To the Editor:
The article by Pincus and colleagues1 and the accompanying editorial by Neogi and Felson2 debate the relative merits of individual and composite measures of disease outcome in rheumatoid arthritis (RA). Composite indices have clear merits. Pincus and colleagues reported that the physician global assessment performed well, and it gains some support from Neogi and Felson, as to them it represents a form of composite index. However, the issue that neither tackles is, “Which physician?”
Extensive work has shown that physicians differ substantially in their assessments of the severity of disease3–5 and of change in response to therapy6. Figure 16 illustrates the opinion of 38 rheumatologists who judged the progress of 5 patients following the initiation of disease modifying antirheumatic drug (DMARD) therapy. Although there are trends in outcomes for the patients, with Patient E faring better than Patient A, there is very wide variation between the assessments made by different rheumatologists. Patient C, for example, has some physicians considering there has been a substantial improvement, while others score a substantial deterioration.

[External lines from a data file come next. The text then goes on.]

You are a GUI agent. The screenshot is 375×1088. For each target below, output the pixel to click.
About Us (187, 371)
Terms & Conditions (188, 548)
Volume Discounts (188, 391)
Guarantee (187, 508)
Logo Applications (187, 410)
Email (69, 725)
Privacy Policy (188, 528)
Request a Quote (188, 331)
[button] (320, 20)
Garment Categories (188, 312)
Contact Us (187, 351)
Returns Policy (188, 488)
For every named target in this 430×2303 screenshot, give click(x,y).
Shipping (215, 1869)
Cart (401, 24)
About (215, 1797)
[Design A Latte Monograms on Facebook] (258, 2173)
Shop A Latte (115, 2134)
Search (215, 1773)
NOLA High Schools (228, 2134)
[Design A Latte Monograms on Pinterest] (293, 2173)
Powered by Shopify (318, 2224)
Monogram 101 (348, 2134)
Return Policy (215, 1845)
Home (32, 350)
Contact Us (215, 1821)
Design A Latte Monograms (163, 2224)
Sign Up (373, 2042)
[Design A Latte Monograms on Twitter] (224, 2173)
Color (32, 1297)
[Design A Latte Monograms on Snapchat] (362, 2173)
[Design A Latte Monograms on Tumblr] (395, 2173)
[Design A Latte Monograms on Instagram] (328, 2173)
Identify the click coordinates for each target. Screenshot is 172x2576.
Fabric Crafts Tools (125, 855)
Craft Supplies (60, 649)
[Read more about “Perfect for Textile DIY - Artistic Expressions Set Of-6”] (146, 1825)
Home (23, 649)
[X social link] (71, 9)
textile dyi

These differences are just as great when restricted to “clinically important” changes in disease status6, and are stable over long periods7, but are not apparent in routine clinical practice, where patients are reviewed by individual clinicians who do not test their assessments against those of their peers. Further, even when such comparisons are undertaken, the reasons for disagreement are not apparent to those making different judgments8. (Analysis of these clinical judgments can help clinicians converge on a common approach8,9.) One solution is to develop a policy on judging the severity of RA based on the collective opinions of many rheumatologists, as applied to substantial patient management decisions, such as when to change DMARD due to perceived lack of efficacy. This has been done, and from it emerged the Disease Activity Score10.